For the BFD, the base station 200 configures, in the UE 100, a downlink reference signal resource for detecting beam failure. The reference signal resource is any one of an SS/PBCH block (SSB) and a channel state information reference signal (CSI-RS). The SSB includes a primary synchronization signal (PSS), a secondary synchronization signal (SSS), a physical broadcast channel (PBCH), and a demodulation reference signal (DMRS). For example, the SSB may be composed of four consecutive OFDM symbols in the time domain. In addition, the SSB may be composed of 240 consecutive subcarriers (that is, 20 resource blocks) in the frequency domain. The PBCH is a physical channel that carries a master information block (MIB).
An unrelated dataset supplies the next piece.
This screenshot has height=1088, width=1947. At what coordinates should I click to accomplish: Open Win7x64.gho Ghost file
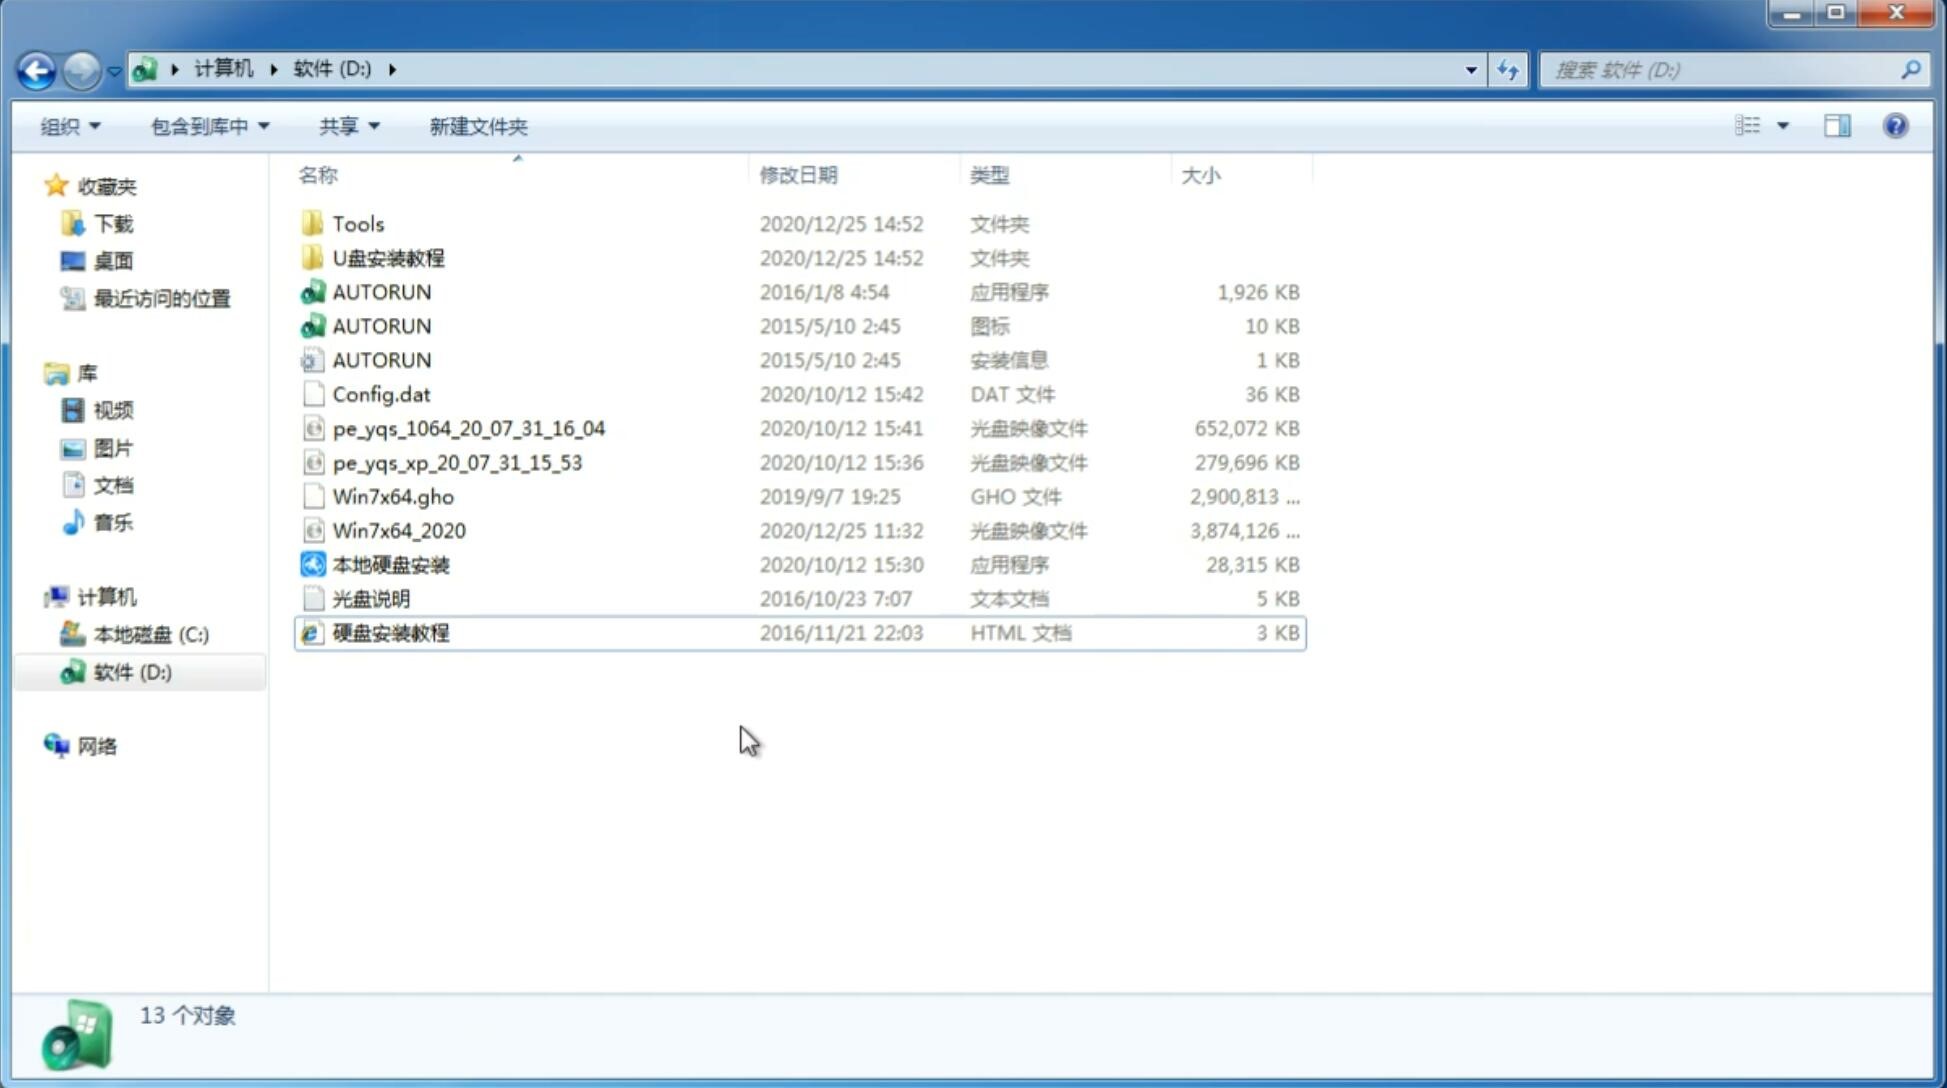tap(393, 496)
The CSI-RS is a reference signal that is transmitted for the UE 100 to measure a state of a radio channel.

As illustrated in FIG. 3, in the UE 100, the MAC layer (MAC entity) manages a beam failure instance (BFI) counter and a BFD timer for each serving. The parameters (for example, the BFI counter and/or the BFD timer) managed by the MAC entity to perform the BFD are referred to as BFD parameters. The MAC entity of the UE 100 counts a beam failure event (beam failure instance indicator) notified from the PHY layer for a certain serving cell by the BFI counter, and detects (recognizes) the beam failure for the serving cell when a count value of the BFI counter becomes equal to or larger than a threshold value before the BFD timer expires. The BFD timer is a timer that starts or restarts when the MAC entity receives the beam failure instance indicator. The threshold value of the BFI counter and the timer configuration value of the BFD timer are configured in the UE 100 from the network 10. When the beam failure is detected, the MAC entity of the UE 100 performs the BFR to recover from the beam failure.
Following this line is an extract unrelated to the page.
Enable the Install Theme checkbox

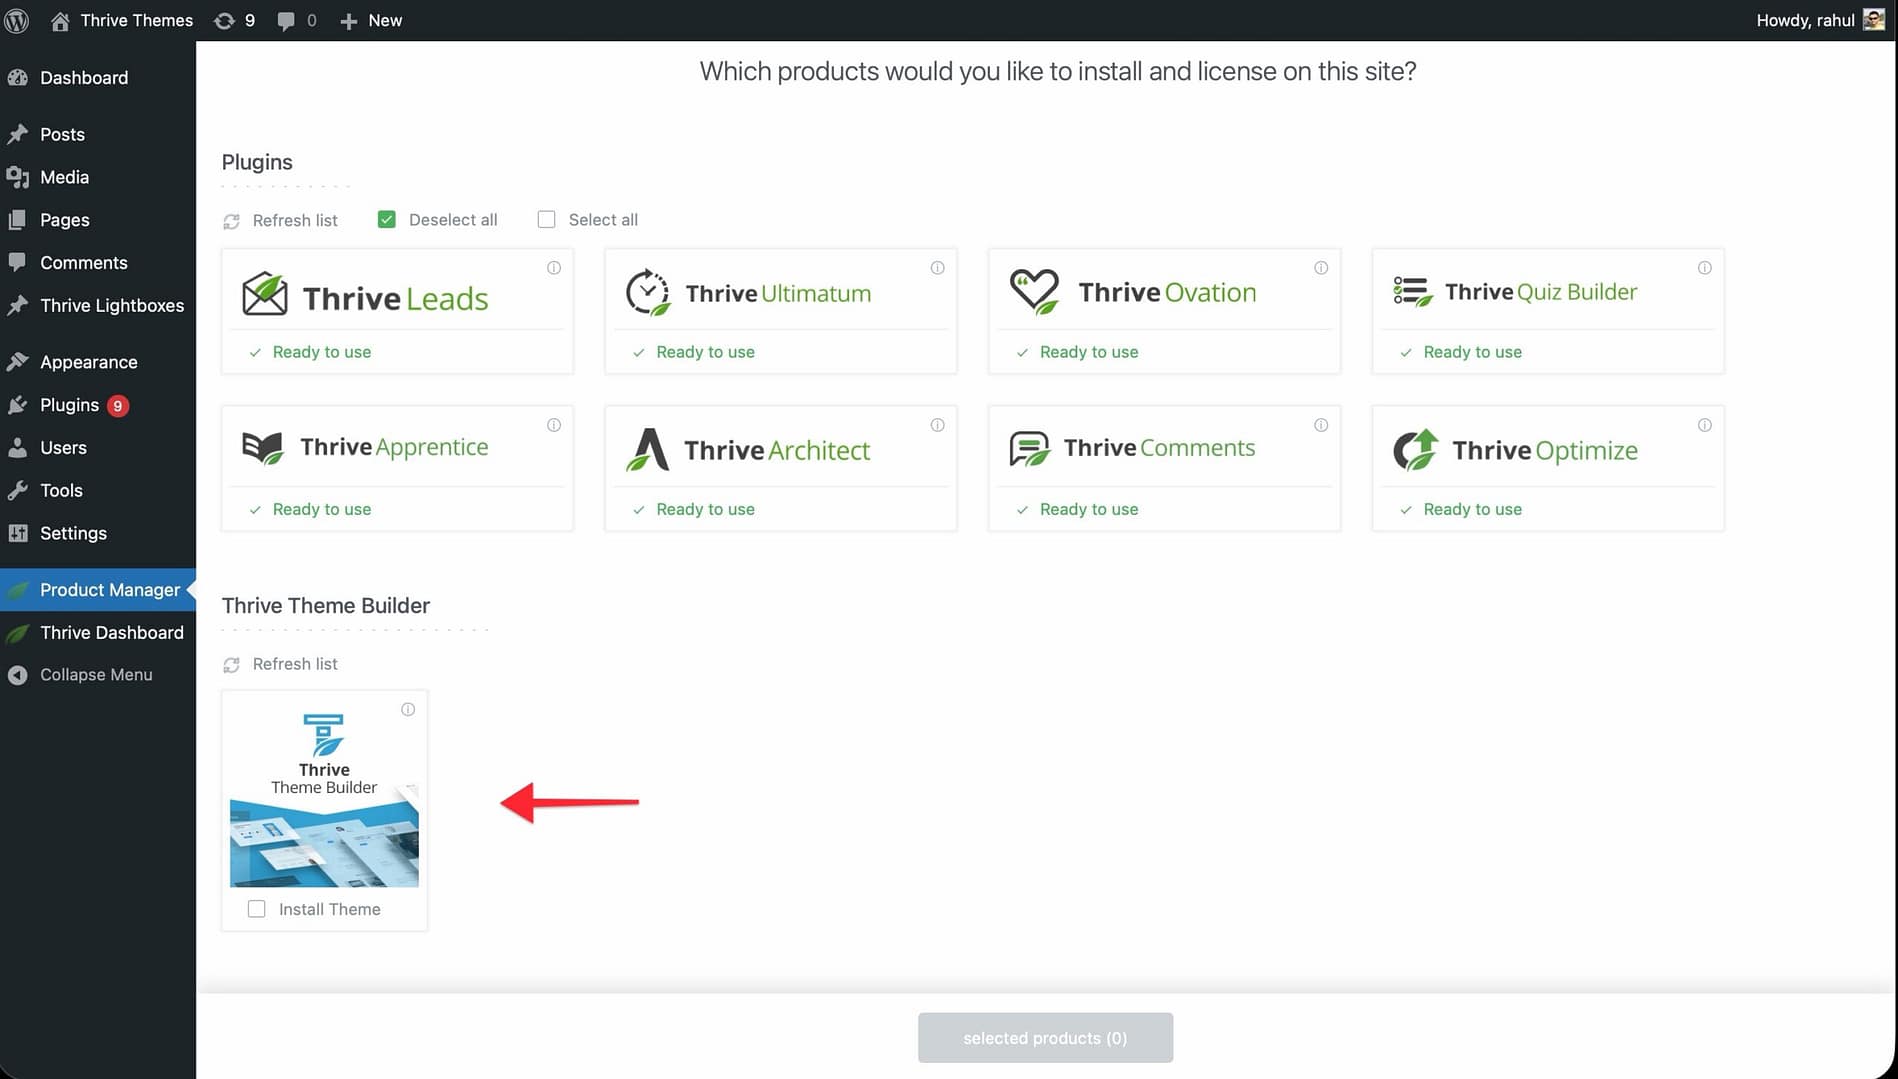tap(257, 909)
FIG. 4 illustrates an example in which the beam failure is detected in a primary cell (PCell) functioning as a serving cell. FIG. 4 illustrates an example in which the PSCell has a total of three beams #0 to #2. The MAC entity of the UE 100 detects the beam failure during communication using a certain beam (for example, the beam #0) in the PCell. In this case, the MAC entity of the UE 100 triggers the BFR by initiating a random access procedure for the PCell. Here, the MAC entity of the UE 100 starts the BFR timer that defines a duration during which random access is attempted. Then, the MAC entity of the UE 100 selects an appropriate beam (for example, the beam #1) to perform the BFR. When the random access procedure is completed, the BFR is completed.
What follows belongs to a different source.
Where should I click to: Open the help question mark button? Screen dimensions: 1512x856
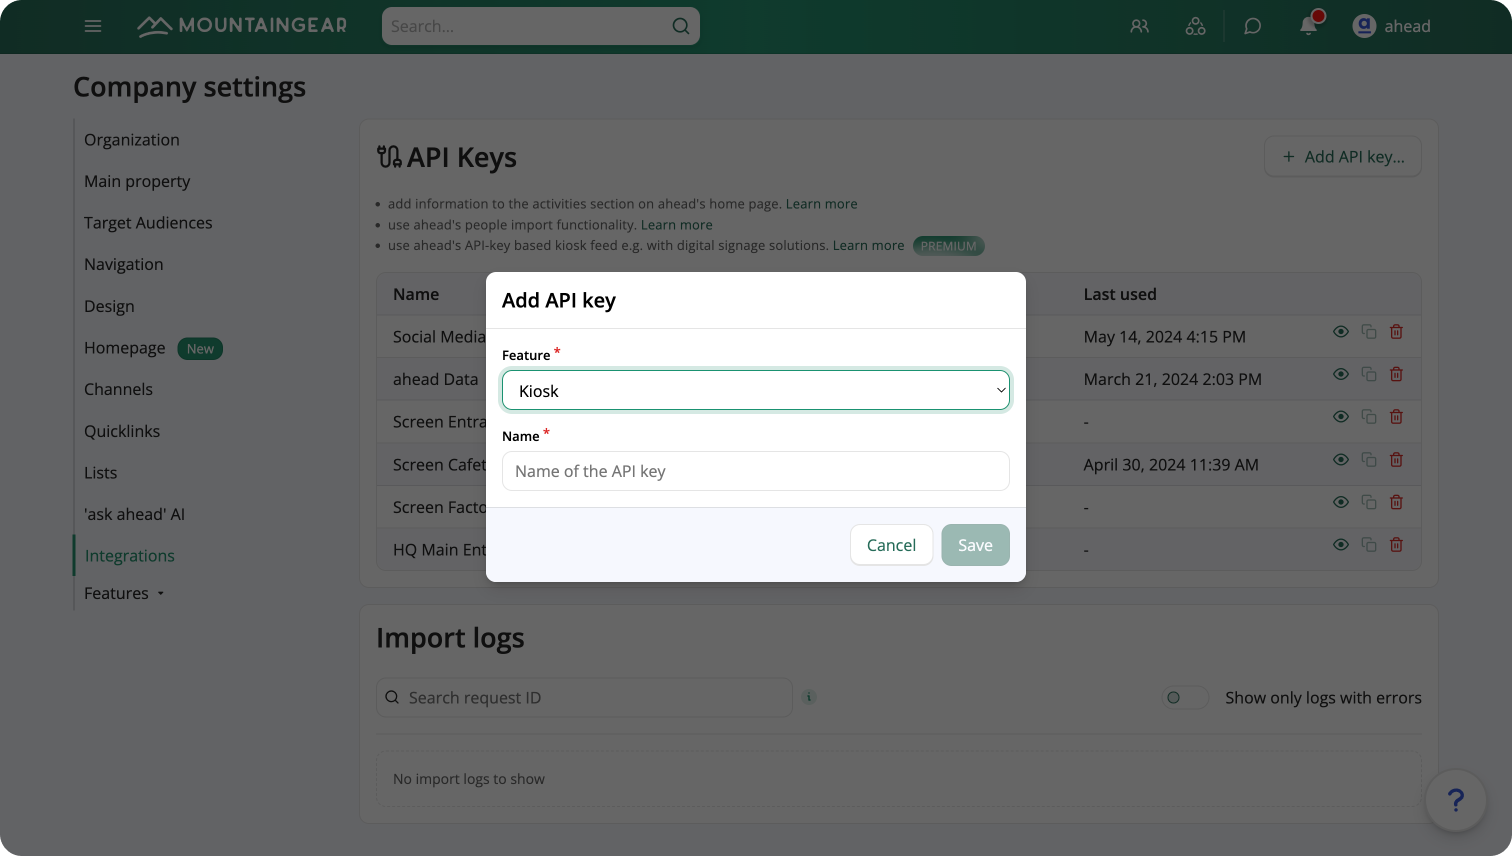(1456, 800)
FIG. 5 illustrates an example in which the beam failure is detected in a secondary cell (SCell) functioning as a serving cell. FIG. 5 illustrates an example in which the SCell includes a total of three beams #0 to #2. The MAC entity of the UE 100 detects the beam failure during communication using a certain beam (for example, the beam #0) in the SCell. In this case, the UE 100 triggers the BFR by initiating transmission of a BFR MAC CE. Here, the MAC entity of the UE 100 selects a beam (for example, the beam #1) suitable for the SCell, and indicates the selected beam information together with information regarding the beam failure by the BFR MAC CE. When the MAC entity of the UE 100 receives the PDCCH indicating uplink grant for new transmission of the HARQ process used for the transmission of the BFR MAC CE, the BFR of the SCell 250B is completed.

(Overview of LCP)

Next, an overview of logical channel prioritization (LCP) according to an embodiment will be described with reference to FIG. 6.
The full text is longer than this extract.